**Problem to work on:** Go through the lines below and tally those containing the string "computer". Respond with the number only.

**Record set:**
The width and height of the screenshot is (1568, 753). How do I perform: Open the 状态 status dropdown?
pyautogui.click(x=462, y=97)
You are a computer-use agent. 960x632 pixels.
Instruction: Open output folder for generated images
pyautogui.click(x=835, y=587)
* * *
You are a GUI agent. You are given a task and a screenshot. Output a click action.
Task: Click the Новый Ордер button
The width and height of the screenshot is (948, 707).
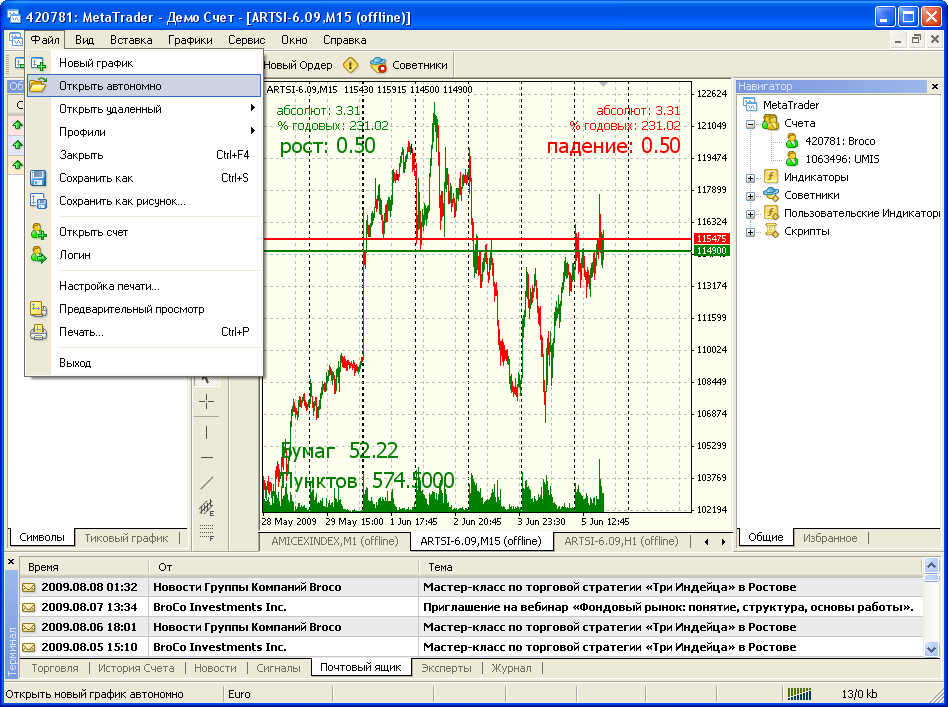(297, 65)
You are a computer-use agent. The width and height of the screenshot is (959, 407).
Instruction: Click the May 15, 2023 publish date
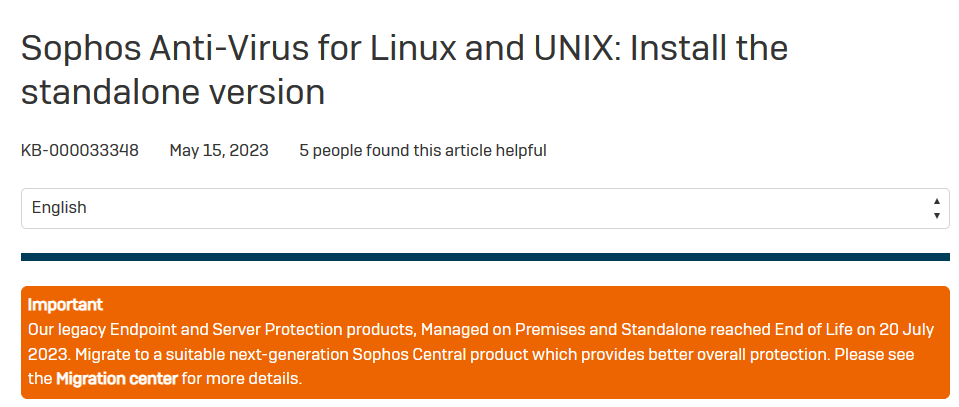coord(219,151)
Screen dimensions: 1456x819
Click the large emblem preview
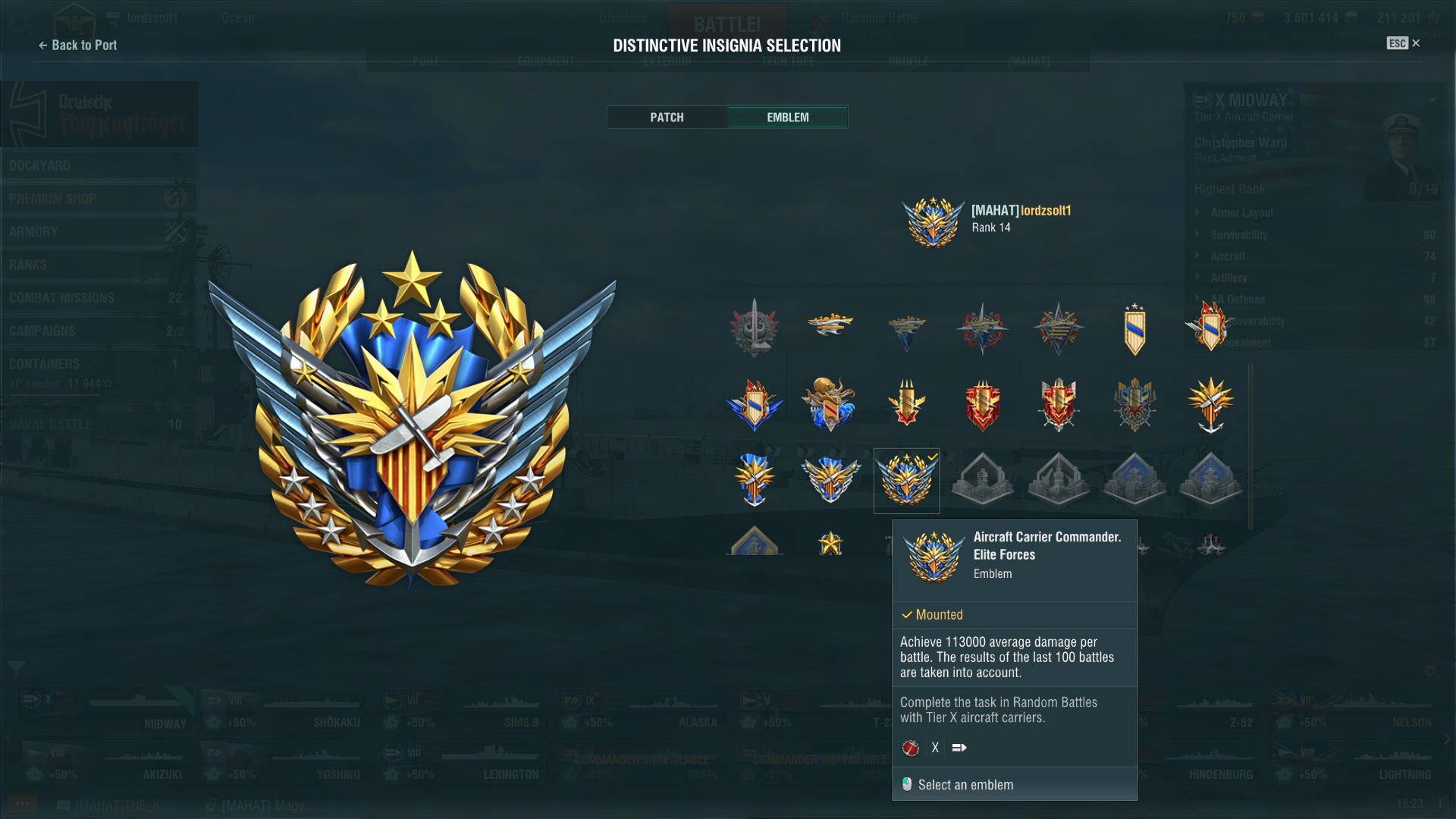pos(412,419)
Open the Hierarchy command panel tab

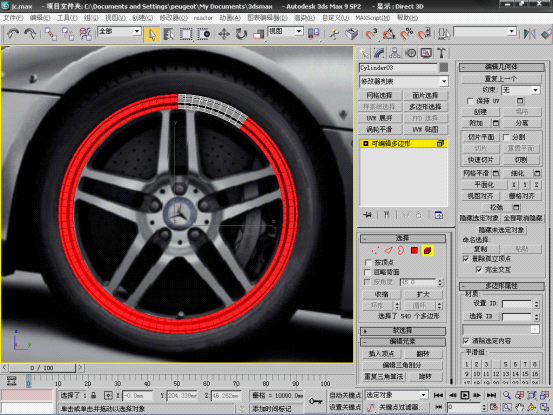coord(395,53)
---
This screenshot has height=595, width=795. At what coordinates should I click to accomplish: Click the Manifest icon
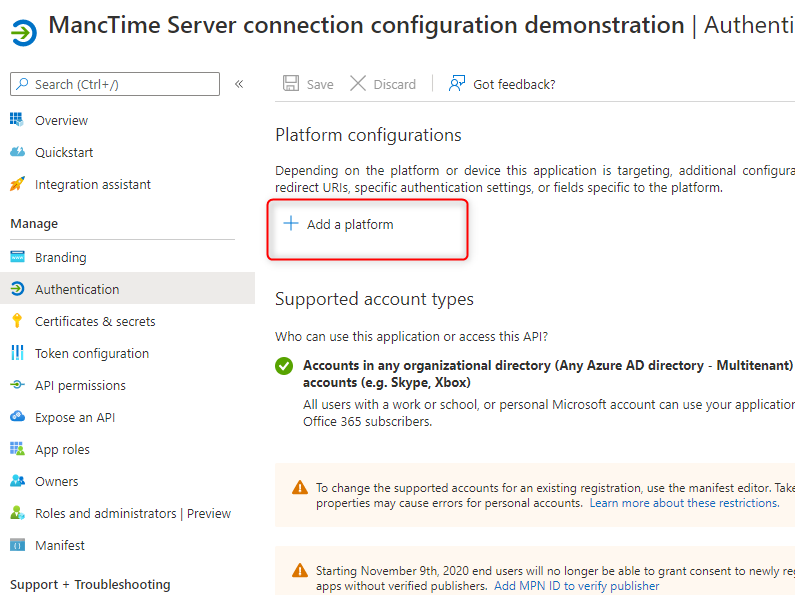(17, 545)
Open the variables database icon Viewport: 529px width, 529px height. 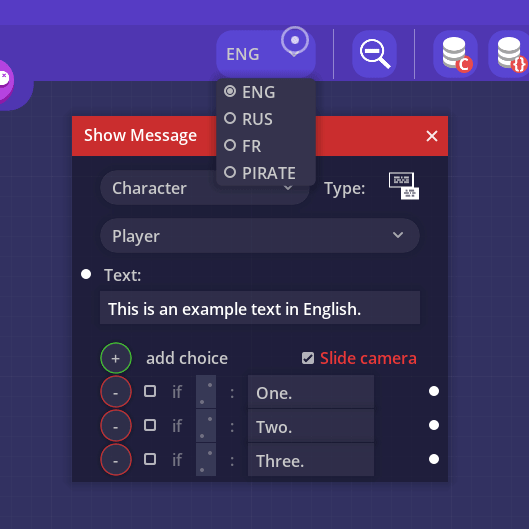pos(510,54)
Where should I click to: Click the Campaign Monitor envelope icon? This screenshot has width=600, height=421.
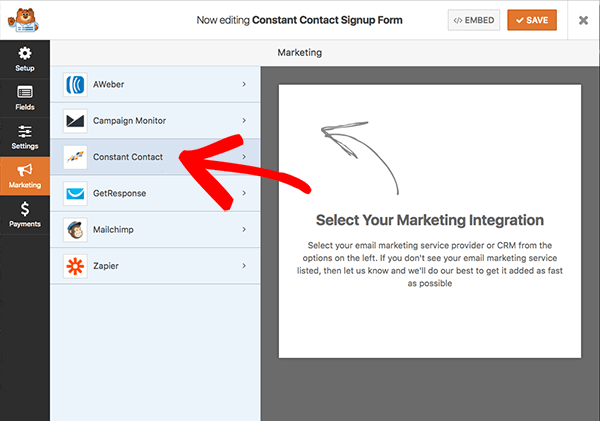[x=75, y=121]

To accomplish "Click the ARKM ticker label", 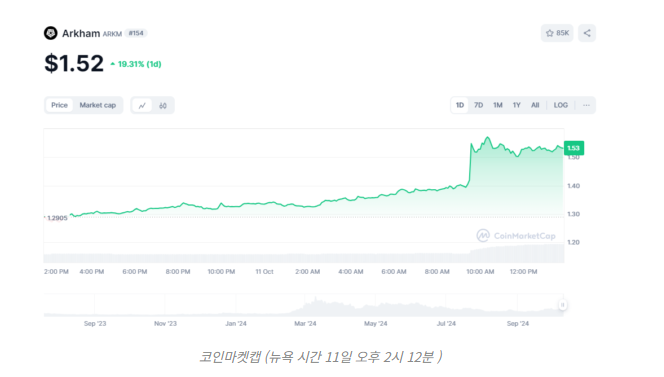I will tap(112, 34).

**Task result:** 2